━━ Extracted information
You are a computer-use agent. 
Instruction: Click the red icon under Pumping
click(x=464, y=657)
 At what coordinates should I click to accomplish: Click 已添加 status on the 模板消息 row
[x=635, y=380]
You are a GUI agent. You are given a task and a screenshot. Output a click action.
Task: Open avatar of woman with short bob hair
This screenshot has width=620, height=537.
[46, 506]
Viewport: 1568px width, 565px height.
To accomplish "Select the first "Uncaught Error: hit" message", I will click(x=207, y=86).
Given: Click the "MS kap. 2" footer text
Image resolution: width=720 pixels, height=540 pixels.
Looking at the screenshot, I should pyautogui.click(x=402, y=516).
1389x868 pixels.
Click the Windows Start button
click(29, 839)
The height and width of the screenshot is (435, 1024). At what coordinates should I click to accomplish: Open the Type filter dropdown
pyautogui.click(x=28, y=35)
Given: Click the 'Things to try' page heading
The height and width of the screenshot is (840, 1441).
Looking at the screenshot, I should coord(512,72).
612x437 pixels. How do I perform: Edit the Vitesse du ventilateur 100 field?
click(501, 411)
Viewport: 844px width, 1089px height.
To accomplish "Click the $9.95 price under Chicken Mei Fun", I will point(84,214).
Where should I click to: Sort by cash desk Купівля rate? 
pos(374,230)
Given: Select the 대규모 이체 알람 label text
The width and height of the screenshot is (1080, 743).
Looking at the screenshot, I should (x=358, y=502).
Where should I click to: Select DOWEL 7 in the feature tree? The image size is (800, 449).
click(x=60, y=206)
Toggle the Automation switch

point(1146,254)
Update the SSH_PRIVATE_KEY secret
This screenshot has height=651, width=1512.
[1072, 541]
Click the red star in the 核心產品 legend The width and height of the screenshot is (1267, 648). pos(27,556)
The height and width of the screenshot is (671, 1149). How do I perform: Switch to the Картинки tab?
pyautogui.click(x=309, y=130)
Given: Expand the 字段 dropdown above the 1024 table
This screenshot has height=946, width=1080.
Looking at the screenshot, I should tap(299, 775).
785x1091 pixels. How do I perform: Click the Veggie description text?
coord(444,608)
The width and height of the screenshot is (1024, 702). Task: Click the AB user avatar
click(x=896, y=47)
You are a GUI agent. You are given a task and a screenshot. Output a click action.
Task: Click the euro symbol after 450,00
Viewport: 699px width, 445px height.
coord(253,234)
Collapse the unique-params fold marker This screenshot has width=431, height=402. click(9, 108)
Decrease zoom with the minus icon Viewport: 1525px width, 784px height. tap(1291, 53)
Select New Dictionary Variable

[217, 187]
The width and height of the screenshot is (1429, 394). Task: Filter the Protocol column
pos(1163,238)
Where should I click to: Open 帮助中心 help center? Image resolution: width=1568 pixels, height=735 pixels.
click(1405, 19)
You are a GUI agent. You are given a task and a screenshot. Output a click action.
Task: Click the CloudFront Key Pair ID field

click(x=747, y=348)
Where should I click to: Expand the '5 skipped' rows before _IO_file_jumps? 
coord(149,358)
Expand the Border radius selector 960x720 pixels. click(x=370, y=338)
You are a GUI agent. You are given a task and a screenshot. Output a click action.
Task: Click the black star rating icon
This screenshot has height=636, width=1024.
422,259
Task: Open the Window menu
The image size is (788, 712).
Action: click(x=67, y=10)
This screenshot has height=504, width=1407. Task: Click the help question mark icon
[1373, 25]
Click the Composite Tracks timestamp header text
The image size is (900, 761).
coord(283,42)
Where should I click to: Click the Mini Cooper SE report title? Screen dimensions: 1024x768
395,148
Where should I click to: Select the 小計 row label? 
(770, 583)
━━━━
## What needs to be done:
Output the records in full. Match them exactly.

## Response to this exercise:
You are a computer-use agent. 
Instruction: Click the red icon under Pumping
click(x=464, y=657)
 At what coordinates should I click to accomplish: Click 已添加 status on the 模板消息 row
[x=635, y=380]
You are a GUI agent. You are given a task and a screenshot. Output a click action.
Task: Open avatar of woman with short bob hair
This screenshot has width=620, height=537.
[46, 506]
Viewport: 1568px width, 565px height.
To accomplish "Select the first "Uncaught Error: hit" message", I will click(x=207, y=86).
Given: Click the "MS kap. 2" footer text
Image resolution: width=720 pixels, height=540 pixels.
Looking at the screenshot, I should pyautogui.click(x=402, y=516).
1389x868 pixels.
Click the Windows Start button
click(29, 839)
The height and width of the screenshot is (435, 1024). At what coordinates should I click to accomplish: Open the Type filter dropdown
pyautogui.click(x=28, y=35)
Given: Click the 'Things to try' page heading
The height and width of the screenshot is (840, 1441).
Looking at the screenshot, I should coord(512,72).
612x437 pixels. How do I perform: Edit the Vitesse du ventilateur 100 field?
click(501, 411)
Viewport: 844px width, 1089px height.
To accomplish "Click the $9.95 price under Chicken Mei Fun", I will point(84,214).
Where should I click to: Sort by cash desk Купівля rate? 
pos(374,230)
Given: Select the 대규모 이체 알람 label text
The width and height of the screenshot is (1080, 743).
Looking at the screenshot, I should (x=358, y=502).
Where should I click to: Select DOWEL 7 in the feature tree? The image size is (800, 449).
click(x=60, y=206)
Toggle the Automation switch

point(1146,254)
Update the SSH_PRIVATE_KEY secret
This screenshot has height=651, width=1512.
[1072, 541]
Click the red star in the 核心產品 legend The width and height of the screenshot is (1267, 648). pos(27,556)
The height and width of the screenshot is (671, 1149). How do I perform: Switch to the Картинки tab?
pyautogui.click(x=309, y=130)
Given: Expand the 字段 dropdown above the 1024 table
This screenshot has height=946, width=1080.
Looking at the screenshot, I should tap(299, 775).
785x1091 pixels. How do I perform: Click the Veggie description text?
coord(444,608)
The width and height of the screenshot is (1024, 702). Task: Click the AB user avatar
click(x=896, y=47)
You are a GUI agent. You are given a task and a screenshot. Output a click action.
Task: Click the euro symbol after 450,00
Viewport: 699px width, 445px height.
coord(253,234)
Collapse the unique-params fold marker This screenshot has width=431, height=402. click(9, 108)
Decrease zoom with the minus icon Viewport: 1525px width, 784px height. tap(1291, 53)
Select New Dictionary Variable

[217, 187]
The width and height of the screenshot is (1429, 394). Task: Filter the Protocol column
pos(1163,238)
Where should I click to: Open 帮助中心 help center? Image resolution: width=1568 pixels, height=735 pixels.
click(1405, 19)
You are a GUI agent. You are given a task and a screenshot. Output a click action.
Task: Click the CloudFront Key Pair ID field

click(x=747, y=348)
Where should I click to: Expand the '5 skipped' rows before _IO_file_jumps? 
coord(149,358)
Expand the Border radius selector 960x720 pixels. click(x=370, y=338)
You are a GUI agent. You are given a task and a screenshot. Output a click action.
Task: Click the black star rating icon
This screenshot has height=636, width=1024.
422,259
Task: Open the Window menu
The image size is (788, 712).
Action: click(x=67, y=10)
This screenshot has height=504, width=1407. Task: Click the help question mark icon
[1373, 25]
Click the Composite Tracks timestamp header text
The image size is (900, 761).
coord(283,42)
Where should I click to: Click the Mini Cooper SE report title? Screen dimensions: 1024x768
395,148
Where should I click to: Select the 小計 row label? 
(770, 583)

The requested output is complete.